··· Dataset extract ···

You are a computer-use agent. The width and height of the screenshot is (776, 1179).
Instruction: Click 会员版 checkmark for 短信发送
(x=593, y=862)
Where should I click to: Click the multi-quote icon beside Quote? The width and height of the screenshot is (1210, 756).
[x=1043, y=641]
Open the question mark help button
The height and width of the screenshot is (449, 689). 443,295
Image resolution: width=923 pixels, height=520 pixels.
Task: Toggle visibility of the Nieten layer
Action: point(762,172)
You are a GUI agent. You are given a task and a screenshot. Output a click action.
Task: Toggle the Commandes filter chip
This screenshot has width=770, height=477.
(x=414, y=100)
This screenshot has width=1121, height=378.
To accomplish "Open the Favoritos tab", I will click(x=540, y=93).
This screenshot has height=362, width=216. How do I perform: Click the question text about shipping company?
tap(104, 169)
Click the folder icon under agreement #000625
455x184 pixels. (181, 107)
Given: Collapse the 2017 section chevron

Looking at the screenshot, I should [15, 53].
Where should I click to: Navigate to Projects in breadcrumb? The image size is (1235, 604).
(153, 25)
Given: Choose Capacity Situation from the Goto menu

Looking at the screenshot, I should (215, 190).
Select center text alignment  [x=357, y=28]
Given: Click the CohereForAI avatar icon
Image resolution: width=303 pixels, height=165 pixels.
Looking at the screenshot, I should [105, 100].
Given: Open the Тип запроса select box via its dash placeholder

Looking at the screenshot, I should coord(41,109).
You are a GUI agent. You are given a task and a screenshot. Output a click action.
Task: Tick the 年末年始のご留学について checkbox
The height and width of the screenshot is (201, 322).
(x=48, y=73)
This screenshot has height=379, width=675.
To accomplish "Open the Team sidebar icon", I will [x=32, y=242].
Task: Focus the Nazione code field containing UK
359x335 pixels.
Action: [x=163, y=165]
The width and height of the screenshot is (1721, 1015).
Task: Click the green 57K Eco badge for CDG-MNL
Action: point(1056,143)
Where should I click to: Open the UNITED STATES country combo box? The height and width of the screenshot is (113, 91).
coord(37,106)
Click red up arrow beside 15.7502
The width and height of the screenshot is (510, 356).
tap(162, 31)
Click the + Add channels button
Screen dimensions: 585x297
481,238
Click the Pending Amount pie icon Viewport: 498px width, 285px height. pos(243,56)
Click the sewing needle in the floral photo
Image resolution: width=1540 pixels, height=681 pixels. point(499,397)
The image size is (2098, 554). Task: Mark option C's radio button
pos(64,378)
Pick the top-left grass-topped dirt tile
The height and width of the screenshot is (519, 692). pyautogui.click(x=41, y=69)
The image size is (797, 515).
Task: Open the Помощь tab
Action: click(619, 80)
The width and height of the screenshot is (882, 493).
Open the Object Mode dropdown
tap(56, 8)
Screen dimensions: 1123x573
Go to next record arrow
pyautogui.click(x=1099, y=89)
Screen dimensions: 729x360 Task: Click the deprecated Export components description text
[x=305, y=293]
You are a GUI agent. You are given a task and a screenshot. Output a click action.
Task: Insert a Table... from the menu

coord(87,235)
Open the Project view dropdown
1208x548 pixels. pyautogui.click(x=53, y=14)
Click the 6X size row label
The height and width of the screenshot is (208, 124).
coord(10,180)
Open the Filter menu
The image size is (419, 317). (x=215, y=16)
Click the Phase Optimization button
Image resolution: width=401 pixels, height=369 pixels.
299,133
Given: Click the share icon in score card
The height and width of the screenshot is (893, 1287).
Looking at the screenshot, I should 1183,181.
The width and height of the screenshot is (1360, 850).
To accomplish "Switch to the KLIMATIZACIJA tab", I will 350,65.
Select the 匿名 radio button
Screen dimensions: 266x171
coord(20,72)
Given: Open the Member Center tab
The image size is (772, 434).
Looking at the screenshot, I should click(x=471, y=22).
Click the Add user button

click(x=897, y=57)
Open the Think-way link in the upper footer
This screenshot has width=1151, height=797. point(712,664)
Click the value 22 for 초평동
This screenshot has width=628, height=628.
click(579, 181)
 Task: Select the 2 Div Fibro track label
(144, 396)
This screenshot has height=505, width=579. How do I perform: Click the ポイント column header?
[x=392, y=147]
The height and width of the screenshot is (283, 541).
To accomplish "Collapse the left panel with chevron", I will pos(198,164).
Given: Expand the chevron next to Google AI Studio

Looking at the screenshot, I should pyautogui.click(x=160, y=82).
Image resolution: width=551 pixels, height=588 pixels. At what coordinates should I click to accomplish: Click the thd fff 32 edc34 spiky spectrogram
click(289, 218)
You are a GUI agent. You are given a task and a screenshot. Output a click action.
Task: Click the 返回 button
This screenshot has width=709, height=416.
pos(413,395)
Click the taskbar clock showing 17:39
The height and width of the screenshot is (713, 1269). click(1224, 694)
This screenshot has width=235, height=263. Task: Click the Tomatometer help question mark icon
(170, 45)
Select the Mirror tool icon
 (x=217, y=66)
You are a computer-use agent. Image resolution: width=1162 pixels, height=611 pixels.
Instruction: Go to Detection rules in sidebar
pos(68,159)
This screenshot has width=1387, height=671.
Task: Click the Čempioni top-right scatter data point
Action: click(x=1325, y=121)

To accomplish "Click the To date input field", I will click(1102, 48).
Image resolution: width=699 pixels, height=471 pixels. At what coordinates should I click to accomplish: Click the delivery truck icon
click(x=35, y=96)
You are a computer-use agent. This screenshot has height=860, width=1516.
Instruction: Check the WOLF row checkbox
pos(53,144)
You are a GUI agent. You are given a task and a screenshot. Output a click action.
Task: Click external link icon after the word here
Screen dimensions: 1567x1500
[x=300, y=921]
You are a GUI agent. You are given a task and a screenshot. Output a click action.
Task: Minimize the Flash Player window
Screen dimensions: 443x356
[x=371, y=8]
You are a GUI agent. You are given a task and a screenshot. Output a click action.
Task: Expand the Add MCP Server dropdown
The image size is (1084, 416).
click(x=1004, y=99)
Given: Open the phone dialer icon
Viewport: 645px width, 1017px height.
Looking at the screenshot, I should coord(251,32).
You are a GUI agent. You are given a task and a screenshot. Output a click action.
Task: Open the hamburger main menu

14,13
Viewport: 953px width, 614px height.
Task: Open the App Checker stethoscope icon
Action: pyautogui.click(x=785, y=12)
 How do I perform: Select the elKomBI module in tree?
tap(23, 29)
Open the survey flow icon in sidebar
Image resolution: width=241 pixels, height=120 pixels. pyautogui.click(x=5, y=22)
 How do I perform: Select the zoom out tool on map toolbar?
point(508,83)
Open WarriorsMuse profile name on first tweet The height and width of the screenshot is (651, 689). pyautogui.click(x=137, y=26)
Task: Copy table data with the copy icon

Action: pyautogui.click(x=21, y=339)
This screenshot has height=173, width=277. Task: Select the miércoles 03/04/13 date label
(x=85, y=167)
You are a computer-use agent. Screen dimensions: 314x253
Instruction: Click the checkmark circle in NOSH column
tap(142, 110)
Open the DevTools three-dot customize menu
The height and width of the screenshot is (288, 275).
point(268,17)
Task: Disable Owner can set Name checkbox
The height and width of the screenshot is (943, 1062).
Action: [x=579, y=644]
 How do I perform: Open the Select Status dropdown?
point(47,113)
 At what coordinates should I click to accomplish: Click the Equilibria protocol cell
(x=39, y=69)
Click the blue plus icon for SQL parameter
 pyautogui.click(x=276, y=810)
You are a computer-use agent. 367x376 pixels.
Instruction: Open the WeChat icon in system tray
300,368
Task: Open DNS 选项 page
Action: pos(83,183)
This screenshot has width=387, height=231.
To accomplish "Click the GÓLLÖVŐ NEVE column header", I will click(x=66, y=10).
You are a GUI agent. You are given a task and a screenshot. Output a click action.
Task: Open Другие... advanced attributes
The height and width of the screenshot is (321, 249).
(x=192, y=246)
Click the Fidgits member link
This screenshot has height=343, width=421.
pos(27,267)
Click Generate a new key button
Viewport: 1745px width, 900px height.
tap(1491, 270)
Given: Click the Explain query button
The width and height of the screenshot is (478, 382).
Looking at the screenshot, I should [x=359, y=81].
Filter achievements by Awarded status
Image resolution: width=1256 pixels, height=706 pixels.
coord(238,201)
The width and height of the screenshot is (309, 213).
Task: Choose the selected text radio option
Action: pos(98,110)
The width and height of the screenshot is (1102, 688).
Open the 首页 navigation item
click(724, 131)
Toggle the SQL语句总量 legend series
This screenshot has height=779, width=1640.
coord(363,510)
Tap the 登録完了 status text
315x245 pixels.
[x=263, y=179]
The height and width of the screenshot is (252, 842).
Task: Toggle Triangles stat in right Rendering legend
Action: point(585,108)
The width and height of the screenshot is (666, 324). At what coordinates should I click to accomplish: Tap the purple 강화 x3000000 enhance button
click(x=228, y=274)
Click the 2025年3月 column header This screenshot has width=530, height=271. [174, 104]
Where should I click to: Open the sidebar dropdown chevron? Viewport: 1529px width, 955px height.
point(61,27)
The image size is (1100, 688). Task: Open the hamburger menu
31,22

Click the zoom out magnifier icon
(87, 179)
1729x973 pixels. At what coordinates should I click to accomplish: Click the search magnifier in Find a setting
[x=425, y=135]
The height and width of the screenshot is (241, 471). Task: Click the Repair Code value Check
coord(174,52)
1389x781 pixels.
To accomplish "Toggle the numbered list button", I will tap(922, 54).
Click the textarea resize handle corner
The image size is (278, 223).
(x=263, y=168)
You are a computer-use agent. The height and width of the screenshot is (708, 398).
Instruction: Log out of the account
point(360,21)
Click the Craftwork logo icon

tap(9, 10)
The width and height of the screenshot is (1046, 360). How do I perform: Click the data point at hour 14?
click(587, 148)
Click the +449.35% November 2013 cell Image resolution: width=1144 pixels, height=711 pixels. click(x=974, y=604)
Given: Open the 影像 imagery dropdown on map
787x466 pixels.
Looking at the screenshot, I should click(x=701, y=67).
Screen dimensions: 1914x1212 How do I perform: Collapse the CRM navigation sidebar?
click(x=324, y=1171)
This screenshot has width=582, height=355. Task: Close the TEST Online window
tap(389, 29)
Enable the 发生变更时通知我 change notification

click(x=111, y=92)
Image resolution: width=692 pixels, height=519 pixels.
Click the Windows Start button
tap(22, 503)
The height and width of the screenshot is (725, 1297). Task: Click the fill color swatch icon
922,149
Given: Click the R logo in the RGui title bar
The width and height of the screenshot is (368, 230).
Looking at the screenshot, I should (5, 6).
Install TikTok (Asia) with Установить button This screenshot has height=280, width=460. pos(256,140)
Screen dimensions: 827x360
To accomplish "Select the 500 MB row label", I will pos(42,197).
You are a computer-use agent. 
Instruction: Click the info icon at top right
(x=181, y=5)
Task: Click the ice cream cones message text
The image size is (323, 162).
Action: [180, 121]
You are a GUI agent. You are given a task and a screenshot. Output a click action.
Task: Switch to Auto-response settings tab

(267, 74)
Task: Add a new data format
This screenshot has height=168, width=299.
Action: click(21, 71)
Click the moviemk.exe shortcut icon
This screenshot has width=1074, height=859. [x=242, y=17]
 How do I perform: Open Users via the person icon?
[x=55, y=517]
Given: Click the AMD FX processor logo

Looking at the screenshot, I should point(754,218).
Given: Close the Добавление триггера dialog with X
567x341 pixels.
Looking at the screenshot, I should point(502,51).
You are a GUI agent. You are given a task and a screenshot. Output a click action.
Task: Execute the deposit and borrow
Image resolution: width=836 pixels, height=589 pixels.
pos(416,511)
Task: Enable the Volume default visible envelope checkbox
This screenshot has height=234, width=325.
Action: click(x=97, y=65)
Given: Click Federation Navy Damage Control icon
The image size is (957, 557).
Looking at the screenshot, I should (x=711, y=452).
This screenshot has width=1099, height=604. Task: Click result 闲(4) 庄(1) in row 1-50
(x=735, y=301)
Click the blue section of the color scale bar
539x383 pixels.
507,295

···

Task objective: Reproduce the stretch of the listing above from its first line through the line containing "Action: point(762,172)", both ends included, and nothing else.

Reply:
You are a computer-use agent. The width and height of the screenshot is (776, 1179).
Instruction: Click 会员版 checkmark for 短信发送
(x=593, y=862)
Where should I click to: Click the multi-quote icon beside Quote? The width and height of the screenshot is (1210, 756).
[x=1043, y=641]
Open the question mark help button
The height and width of the screenshot is (449, 689). 443,295
Image resolution: width=923 pixels, height=520 pixels.
Task: Toggle visibility of the Nieten layer
Action: point(762,172)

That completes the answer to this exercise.